-- Work instructions --
Rewrite the listing below, replacing "Instruction" with "Command" throughout and leaving everything else unchanged.

-- Raw data --

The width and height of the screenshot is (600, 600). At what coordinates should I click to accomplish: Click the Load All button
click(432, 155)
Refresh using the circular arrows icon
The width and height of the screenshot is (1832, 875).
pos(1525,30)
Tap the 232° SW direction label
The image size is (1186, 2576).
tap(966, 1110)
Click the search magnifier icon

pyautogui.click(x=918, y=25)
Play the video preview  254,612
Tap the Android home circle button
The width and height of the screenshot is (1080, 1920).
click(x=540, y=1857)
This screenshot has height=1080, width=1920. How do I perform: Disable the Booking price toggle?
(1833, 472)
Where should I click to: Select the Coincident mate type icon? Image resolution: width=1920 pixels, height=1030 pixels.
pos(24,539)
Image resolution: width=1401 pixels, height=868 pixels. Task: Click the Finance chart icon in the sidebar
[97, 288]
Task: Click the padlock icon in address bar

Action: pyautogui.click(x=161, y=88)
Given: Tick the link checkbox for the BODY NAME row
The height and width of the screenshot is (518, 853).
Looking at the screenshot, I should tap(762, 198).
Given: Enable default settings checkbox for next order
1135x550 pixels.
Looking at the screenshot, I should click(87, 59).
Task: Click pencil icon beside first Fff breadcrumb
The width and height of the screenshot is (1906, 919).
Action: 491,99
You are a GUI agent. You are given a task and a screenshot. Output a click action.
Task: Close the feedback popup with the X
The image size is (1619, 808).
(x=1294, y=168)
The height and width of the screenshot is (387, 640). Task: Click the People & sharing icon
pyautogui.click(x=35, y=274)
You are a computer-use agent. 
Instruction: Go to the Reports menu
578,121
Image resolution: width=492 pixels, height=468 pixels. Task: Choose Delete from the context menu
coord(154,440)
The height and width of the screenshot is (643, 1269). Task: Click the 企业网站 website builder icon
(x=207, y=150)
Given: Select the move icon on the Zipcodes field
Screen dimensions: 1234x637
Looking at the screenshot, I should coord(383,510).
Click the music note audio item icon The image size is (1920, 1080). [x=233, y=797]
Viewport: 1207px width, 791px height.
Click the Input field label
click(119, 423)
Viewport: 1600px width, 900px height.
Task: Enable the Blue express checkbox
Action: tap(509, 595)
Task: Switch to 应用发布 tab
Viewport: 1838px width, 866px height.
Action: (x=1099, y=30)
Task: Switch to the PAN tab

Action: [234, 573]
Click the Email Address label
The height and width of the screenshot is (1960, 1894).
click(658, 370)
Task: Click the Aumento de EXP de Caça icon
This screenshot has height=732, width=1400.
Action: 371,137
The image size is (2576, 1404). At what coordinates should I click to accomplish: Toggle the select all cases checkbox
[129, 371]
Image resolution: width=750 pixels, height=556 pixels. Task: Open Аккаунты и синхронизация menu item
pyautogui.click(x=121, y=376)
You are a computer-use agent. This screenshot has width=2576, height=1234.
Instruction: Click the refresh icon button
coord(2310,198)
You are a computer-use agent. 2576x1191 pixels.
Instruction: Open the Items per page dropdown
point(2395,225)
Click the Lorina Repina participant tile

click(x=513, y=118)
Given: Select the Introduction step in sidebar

-- Response --
The width and height of the screenshot is (600, 600). At what coordinates should I click to accomplish: Click the Load All button
click(432, 155)
Refresh using the circular arrows icon
The width and height of the screenshot is (1832, 875).
pos(1525,30)
Tap the 232° SW direction label
The image size is (1186, 2576).
tap(966, 1110)
Click the search magnifier icon

pyautogui.click(x=918, y=25)
Play the video preview  254,612
Tap the Android home circle button
The width and height of the screenshot is (1080, 1920).
click(x=540, y=1857)
This screenshot has height=1080, width=1920. How do I perform: Disable the Booking price toggle?
(1833, 472)
Where should I click to: Select the Coincident mate type icon? Image resolution: width=1920 pixels, height=1030 pixels.
pos(24,539)
Image resolution: width=1401 pixels, height=868 pixels. Task: Click the Finance chart icon in the sidebar
[97, 288]
Task: Click the padlock icon in address bar

Action: pyautogui.click(x=161, y=88)
Given: Tick the link checkbox for the BODY NAME row
The height and width of the screenshot is (518, 853).
Looking at the screenshot, I should tap(762, 198).
Given: Enable default settings checkbox for next order
1135x550 pixels.
Looking at the screenshot, I should click(87, 59).
Task: Click pencil icon beside first Fff breadcrumb
The width and height of the screenshot is (1906, 919).
Action: 491,99
You are a GUI agent. You are given a task and a screenshot. Output a click action.
Task: Close the feedback popup with the X
The image size is (1619, 808).
(x=1294, y=168)
The height and width of the screenshot is (387, 640). Task: Click the People & sharing icon
pyautogui.click(x=35, y=274)
You are a computer-use agent. 
Command: Go to the Reports menu
578,121
Image resolution: width=492 pixels, height=468 pixels. Task: Choose Delete from the context menu
coord(154,440)
The height and width of the screenshot is (643, 1269). Task: Click the 企业网站 website builder icon
(x=207, y=150)
Given: Select the move icon on the Zipcodes field
Screen dimensions: 1234x637
Looking at the screenshot, I should coord(383,510).
Click the music note audio item icon The image size is (1920, 1080). [x=233, y=797]
Viewport: 1207px width, 791px height.
Click the Input field label
click(119, 423)
Viewport: 1600px width, 900px height.
Task: Enable the Blue express checkbox
Action: tap(509, 595)
Task: Switch to 应用发布 tab
Viewport: 1838px width, 866px height.
Action: (x=1099, y=30)
Task: Switch to the PAN tab

Action: [234, 573]
Click the Email Address label
The height and width of the screenshot is (1960, 1894).
click(658, 370)
Task: Click the Aumento de EXP de Caça icon
This screenshot has height=732, width=1400.
Action: 371,137
The image size is (2576, 1404). At what coordinates should I click to accomplish: Toggle the select all cases checkbox
[129, 371]
Image resolution: width=750 pixels, height=556 pixels. Task: Open Аккаунты и синхронизация menu item
pyautogui.click(x=121, y=376)
You are a computer-use agent. This screenshot has width=2576, height=1234.
Command: Click the refresh icon button
coord(2310,198)
You are a computer-use agent. 2576x1191 pixels.
Command: Open the Items per page dropdown
point(2395,225)
Click the Lorina Repina participant tile

click(x=513, y=118)
Given: Select the Introduction step in sidebar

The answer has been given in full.